29563845.jpgOn receiving enough wealth to live comfortably for the rest of their lives, hunters Violina and Lux accidentally discover the means to time-travel. Thrown into an apocalyptic future with mankind on the brink of extinction, the feisty girls strive to build a new world – at any cost.

If you knew your world would soon be torched to carbon, would you fight to save it?
…Or light a match of your own?

Violina and Lux are both incredibly fun and spunky characters. The majority of the story is actually told through speech between these two, which isn’t my favourite way to read but worked quite well in this case because the girls have such fantastic voices (especially Violina). The relationship between the two heroines is brilliant. They have each other’s backs in any situation, and really care for each other. Strong female characters with a positive relationship is always good.
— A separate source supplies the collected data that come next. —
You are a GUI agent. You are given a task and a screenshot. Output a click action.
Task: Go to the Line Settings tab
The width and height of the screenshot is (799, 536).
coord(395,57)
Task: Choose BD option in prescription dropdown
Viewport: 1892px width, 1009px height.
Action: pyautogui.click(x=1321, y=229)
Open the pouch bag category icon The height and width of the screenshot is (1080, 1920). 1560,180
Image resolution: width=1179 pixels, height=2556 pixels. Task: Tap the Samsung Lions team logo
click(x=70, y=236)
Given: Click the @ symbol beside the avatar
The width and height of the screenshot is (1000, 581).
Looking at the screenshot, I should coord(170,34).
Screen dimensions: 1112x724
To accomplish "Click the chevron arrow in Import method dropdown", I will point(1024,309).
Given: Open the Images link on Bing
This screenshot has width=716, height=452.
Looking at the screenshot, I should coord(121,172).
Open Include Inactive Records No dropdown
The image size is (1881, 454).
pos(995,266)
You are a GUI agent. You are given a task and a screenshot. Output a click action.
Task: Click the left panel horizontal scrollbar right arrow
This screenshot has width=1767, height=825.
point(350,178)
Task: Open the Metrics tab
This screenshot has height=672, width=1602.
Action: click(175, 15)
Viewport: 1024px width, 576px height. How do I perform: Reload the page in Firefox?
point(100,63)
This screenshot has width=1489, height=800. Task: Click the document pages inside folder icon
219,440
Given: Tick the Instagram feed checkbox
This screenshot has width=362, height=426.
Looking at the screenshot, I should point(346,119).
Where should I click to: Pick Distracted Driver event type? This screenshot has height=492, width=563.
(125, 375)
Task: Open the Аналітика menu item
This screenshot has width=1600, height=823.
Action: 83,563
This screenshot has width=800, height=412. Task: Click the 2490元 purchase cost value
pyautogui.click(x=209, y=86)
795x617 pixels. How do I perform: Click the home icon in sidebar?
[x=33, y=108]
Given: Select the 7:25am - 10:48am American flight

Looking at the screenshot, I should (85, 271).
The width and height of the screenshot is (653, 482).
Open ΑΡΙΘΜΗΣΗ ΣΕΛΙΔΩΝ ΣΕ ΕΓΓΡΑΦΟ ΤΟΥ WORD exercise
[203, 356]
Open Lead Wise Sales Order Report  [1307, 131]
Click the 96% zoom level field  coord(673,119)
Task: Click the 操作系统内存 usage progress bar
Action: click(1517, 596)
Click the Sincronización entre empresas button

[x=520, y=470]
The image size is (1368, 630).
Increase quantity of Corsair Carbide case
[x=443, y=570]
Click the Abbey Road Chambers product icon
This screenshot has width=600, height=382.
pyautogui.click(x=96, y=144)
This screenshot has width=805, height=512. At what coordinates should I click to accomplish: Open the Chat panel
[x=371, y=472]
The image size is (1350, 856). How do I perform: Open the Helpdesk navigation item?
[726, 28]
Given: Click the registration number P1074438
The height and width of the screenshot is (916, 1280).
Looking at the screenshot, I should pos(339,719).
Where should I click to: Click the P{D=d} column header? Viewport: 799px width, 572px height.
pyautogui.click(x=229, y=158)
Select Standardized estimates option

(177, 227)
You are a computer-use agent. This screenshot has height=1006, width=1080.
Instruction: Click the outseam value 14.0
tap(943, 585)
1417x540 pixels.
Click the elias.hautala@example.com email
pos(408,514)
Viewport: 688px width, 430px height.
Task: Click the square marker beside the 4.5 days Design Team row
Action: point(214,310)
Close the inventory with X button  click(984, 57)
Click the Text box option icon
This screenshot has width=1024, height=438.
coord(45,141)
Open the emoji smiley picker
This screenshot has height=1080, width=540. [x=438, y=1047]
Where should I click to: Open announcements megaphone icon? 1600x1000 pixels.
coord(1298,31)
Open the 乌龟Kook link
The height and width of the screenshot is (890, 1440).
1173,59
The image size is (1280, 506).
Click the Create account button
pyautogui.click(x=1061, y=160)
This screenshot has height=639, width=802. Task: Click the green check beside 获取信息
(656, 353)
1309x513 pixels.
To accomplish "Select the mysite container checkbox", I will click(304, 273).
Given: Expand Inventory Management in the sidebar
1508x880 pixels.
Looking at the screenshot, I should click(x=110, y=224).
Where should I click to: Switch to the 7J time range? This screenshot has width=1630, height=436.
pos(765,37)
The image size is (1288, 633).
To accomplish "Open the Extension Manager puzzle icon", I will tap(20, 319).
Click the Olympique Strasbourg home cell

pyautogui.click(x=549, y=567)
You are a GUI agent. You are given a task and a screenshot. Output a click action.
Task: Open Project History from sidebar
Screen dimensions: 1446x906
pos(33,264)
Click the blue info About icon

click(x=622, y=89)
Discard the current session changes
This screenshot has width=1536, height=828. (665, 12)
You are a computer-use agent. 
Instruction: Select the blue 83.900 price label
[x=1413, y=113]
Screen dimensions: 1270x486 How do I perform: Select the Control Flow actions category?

The plot itself is action packed and a little bit complex. There is a lot going on, with some pretty heavy sci-fi. The time travel aspects, leaping into different time-zones, was quite difficult to work out but the story is still fun and enjoyable even if you don’t fully understand the science.

Inevitable Ascension is well-written (surprisingly so, considering that it is written by a husband/wife duo, writing in secret before putting together what they’ve come up with). Despite the complicated plot and large amount of speech, the story flows well and is easy to read.

The one and only downfall is the questionable morality of the whole thing. Are the girls really doing good, if they’re committing mass-murder to save the world? Plus, Lux is described on multiple occasions as being innocent and sweet, with an incredibly sensitive conscience, but seems to be totally fine with stealing and killing. It doesn’t quite compute.

Overall, I really enjoyed reading Inevitable Ascension. An exciting sci-fi adventure with positive female leads, suitable for those who might not usually think they enjoy sci-fi.

I received a copy of this book from the authors in exchange for an honest review.